Saying 'No' To Your Children Is Good For Them
Most parents want to give their kids everything they want in life. But according to parenting experts, saying “yes” to every demand that your children make may not be the right approach when it comes to instilling the right values in them.
Traversing the journey of becoming an assertive parent from a passive one can often be hard, especially for those who remain busy with work for the most part of the day, and do not get time to spend with their young ones. So naturally, when such a parent comes back home only to find their kid throwing tantrums, the easier option is to succumb to the demands.
Whatever be the reason, it has been observed that modern parents find it harder to say “no” to their children. “I think the pendulum has swung completely another way from parenting 30 or 40 years ago. It has swung from an authoritarian parenting style to a permissive parenting style,” Georgina Manning, the Director of Wellbeing For Kids — an organization based in Melbourne, Australia, that helps parents reach social and emotional business outcomes — told the International Business Times.
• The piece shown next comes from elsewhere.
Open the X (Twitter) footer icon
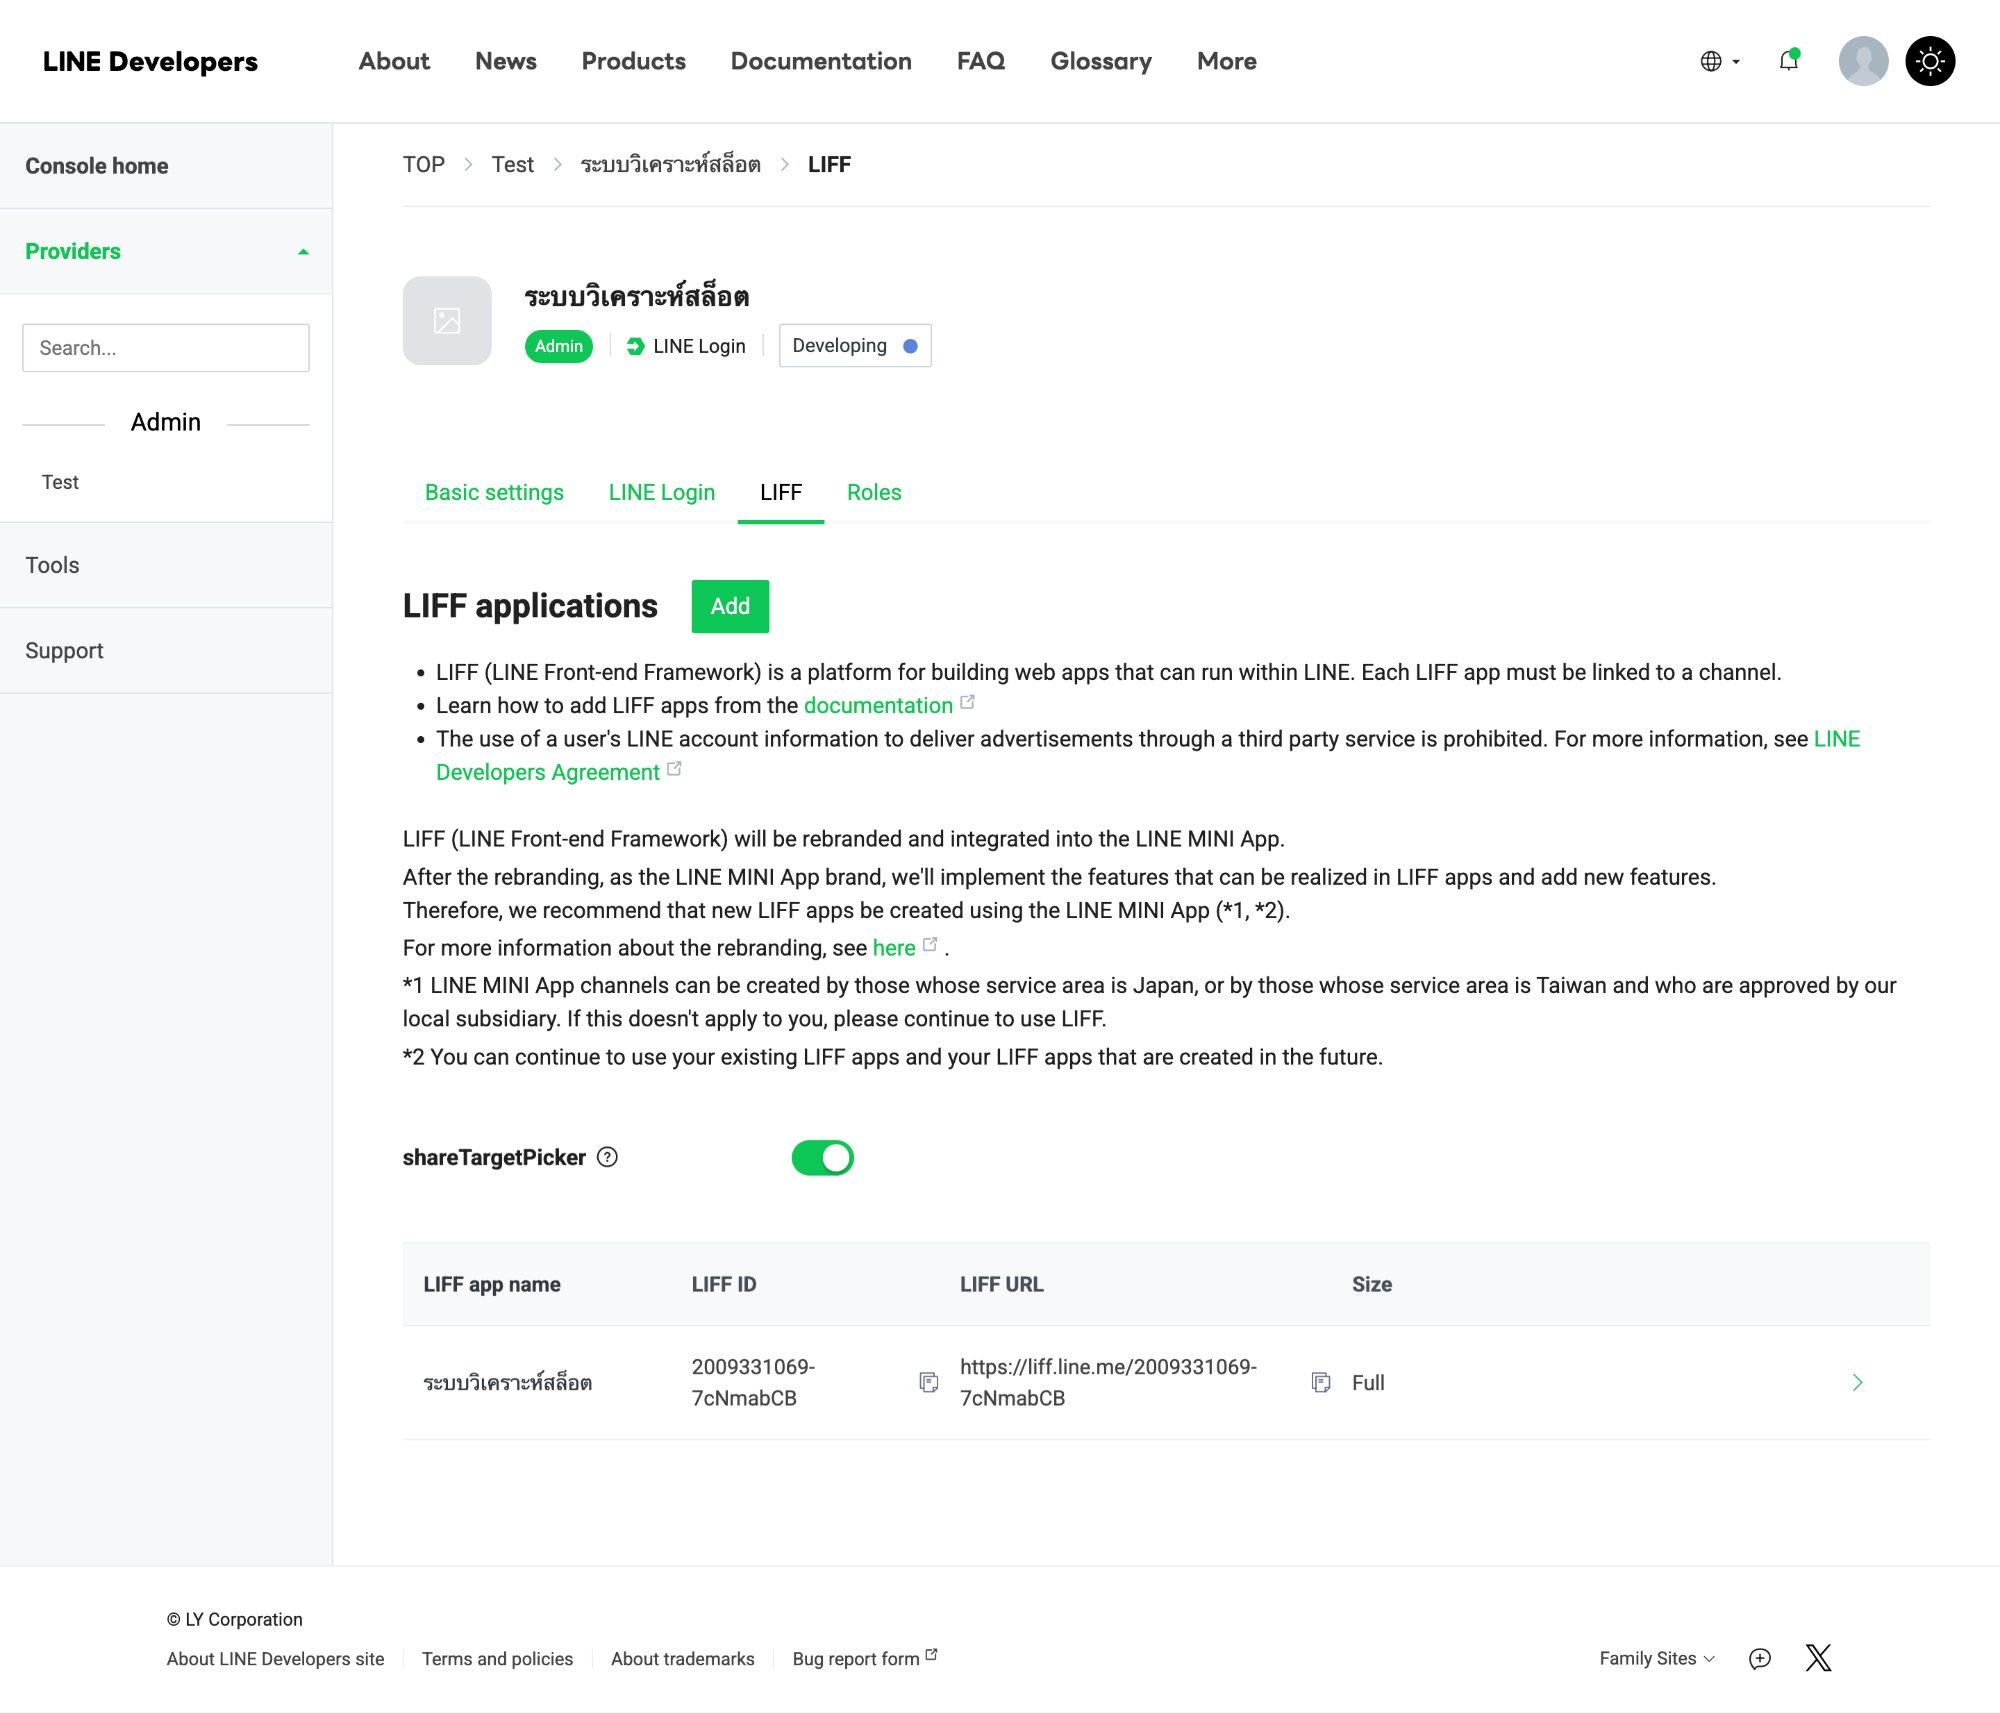The image size is (2000, 1713). [1818, 1658]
“This has been partly due to the self-esteem movement and also the wellbeing message that has been hijacked to a certain extent," she added. "Somewhere in the middle of these two extremes is a more effective way where parents are still in charge but also emotionally tuned in and supportive of our children, where we can be present and involved in our children's lives but also teach limits and positive values.”
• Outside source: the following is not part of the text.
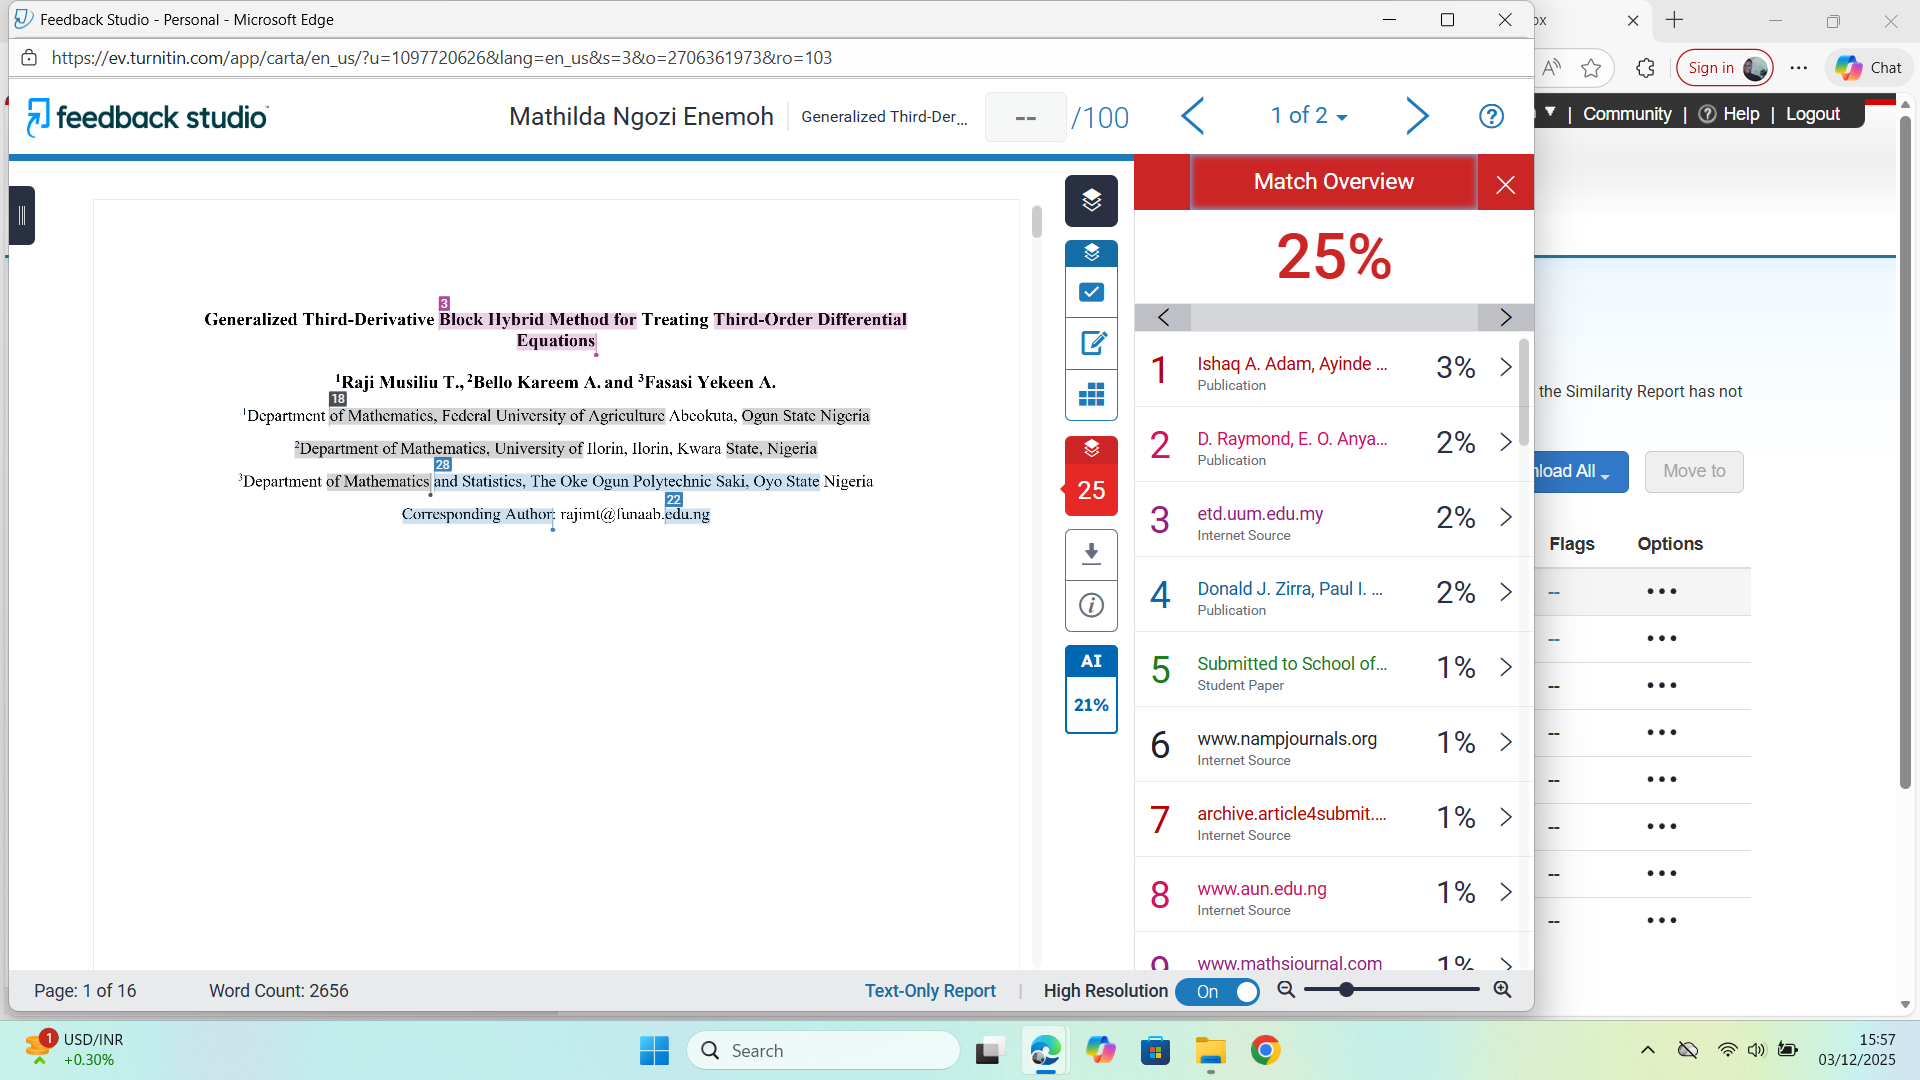Click the download arrow icon
1920x1080 pixels.
[x=1091, y=553]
Manning also underlined that no matter how difficult parents may find it to deny their children their immediate wishes, it is important for the kids to hear the word "no."
“Children need to feel a range of emotions and it is important we don't shield our child from these,” she said. “We want children to become comfortable with the uncomfortable over time. Children don't suddenly learn about feeling a range of emotions or handling strong emotions at 18 — we need our kids to learn about their emotions from a young age and be coached in how to manage these feelings over time.”
Delayed gratification, as a life skill, is often taken for granted and parents today assume their children learn about earning what they get in life as they grow up.
“As adults, we have to wait for things and work hard for rewards,” Manning told the IBT. “Teaching children to wait for what they want and they may not always get what they want are lessons best learned early. Having a false sense of how the world works is setting our kids up for failure. We are also at risk of developing entitlement in children if they get what they want when they want. As adults, we would not be able to hold down a job or have healthy deep relationships with an entitled attitude such as this.”
According to Bea Marshall, a parenting coach based in the United Kingdom, contrary to the popular belief and the negative notion attached to the word “no,” it actually does not end up lowering self-esteem in children, when spoken by parents in a limited manner.
“When 'No' is used appropriately, it is a word of safety and protection,” Marshall told IBT. “In most cases, conventional parenting uses 'No' as a word of control. When children experience 'No' as an empowered word — that is respected when they speak it themselves — they will respond positively to the word 'No'.”
However, Marshall is the founder of “Yes Parenting,” a movement based in the U.K. that focuses on saying “yes” to children. Her movement operates on the idea that children should be given the freedom to make their own choices by responding positively to their desires.
Insisting that parents today recognize the importance of striking a friendship with their children from a young age, despite adopting an assertive role, she said, “A friend is someone you enjoy spending time with, you have fun with them, you learn about the world together, you share thoughts and opinions in a caring and respectful way, you honor each other's preferences and interests and you talk to a friend about what is important to you… This is the same when we are friends with our children."
But Manning holds a different perspective on this. “Our job description as a parent is not to be a friend but a coach in life. Coaches can still have positive, close, warm relationships but not fall into the role of a friend… It is very hard to switch from coach role to friend role and this confuses children. We can still be very emotionally attuned to our children as a coach to be able to support them effectively as they are growing up, but we don't need to switch to a friend role to get that emotional intimacy or to be an effective support,” she said.
At the end of the day, it is important to remember to take it slow and figure out what works for you as a parent and for your kid, because every individual is different and good parenting cannot be boiled down to one size fits all approach.